We then explored how imputation could influence and bias our predictions. In particular, we compared two FFNN models using the top 5 features, one trained and optimized on the imputed dataset (n = 2338) and the other on the non-imputed dataset (n = 1748). Both models were finally tested on the same non-imputed test set (n = 583). Even if the models were independently optimized, the results were basically the same in terms of RMSD and PCC, as shown in Table 4, suggesting that the imputation has no particular effect on the model outcome. However, it is worth noticing that to avoid any source of bias, for all the models considered in this study the imputation was performed using only the training data information for both training and the corresponding test sets. This procedure is crucial since a single imputation based on the whole dataset would lead to over-optimistic results and it must be avoided.

### Survival

We also explored the relation between ALSFRS slope and survival, taking advantage of the availability of the time-to-death for 458 patients in our dataset. The experimental slope shows a weak PCC of 0.2 with the time-to-death (Fig. 5, left panel). Nevertheless, the predicted ALSFRS slope can give some insight in the survival of patients. Patients were split according to their predicted slope by the FFNN model into two groups, fast and medium-slow progressors, with a threshold of $$-1.1$$26. The fast progressors showed a significantly shorter survival in both the training and test sets (log-rank test p-value < 0.005).

## Discussion

In this study, we used the widely adopted PRO-ACT dataset. It is worth noticing that this dataset is not representative of a general ALS distribution. The patients are younger than average, with disease duration from onset of almost 2 years, average first ALSFRS of 31, and prevalence of spinal onset. Nonetheless, PRO-ACT allowed us to compare our results with those from existing methods not based on deep learning approaches that were trained on the same data. We tested three deep-learning architectures, two of which combining static and longitudinal data.
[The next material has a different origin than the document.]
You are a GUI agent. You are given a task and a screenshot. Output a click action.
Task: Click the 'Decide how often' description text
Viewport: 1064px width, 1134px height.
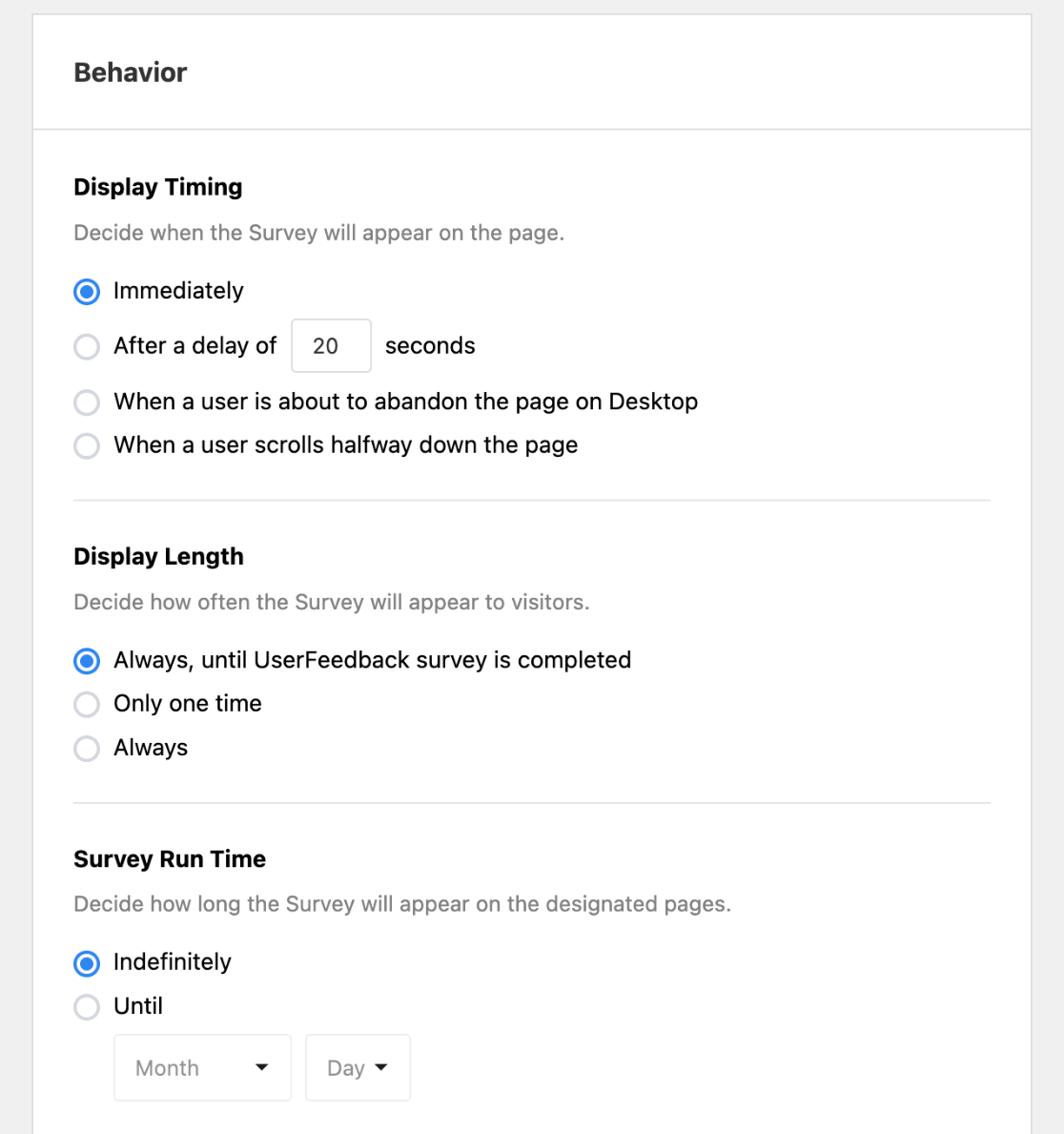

While deep learning models performed comparably to state-of-the-art models, they did not provide a decisive advantage, especially considering wide confidence intervals and some differences in the dataset and the testing methodology with respect to the available literature models.

Deep learning models seem to have a slight advantage in terms of RMSD but a slight disadvantage in terms of PCC. The same holds for the different architectures, even though the CNN+FFNN model seems to slightly outperform the others. However, no architecture holds a clear advantage with respect to the other models. While future models can always overcome the previous ones, the close performance of our models and those from the literature suggest a possible upper limit to the achievable precision of the ALSFRS slope prediction.

Deep learning models are considered hard to explain and interpret. However, we can see that many features contribute to the slope regression using Shapley values. While the time from ALS onset to the diagnosis still plays a prominent role, as for the Random Forest model, many other features impact the slope prediction. Unsurprisingly, many of these are directly related to the ALSFRS questionnaire, but others are not, like creatinine or FVC. Despite the limits observed in the model performance, we showed that the predicted ALSFRS slope is able to distinguish fast progressors with worse survival from medium-slow progressors and is thus predictive of concrete clinical events in the patient history.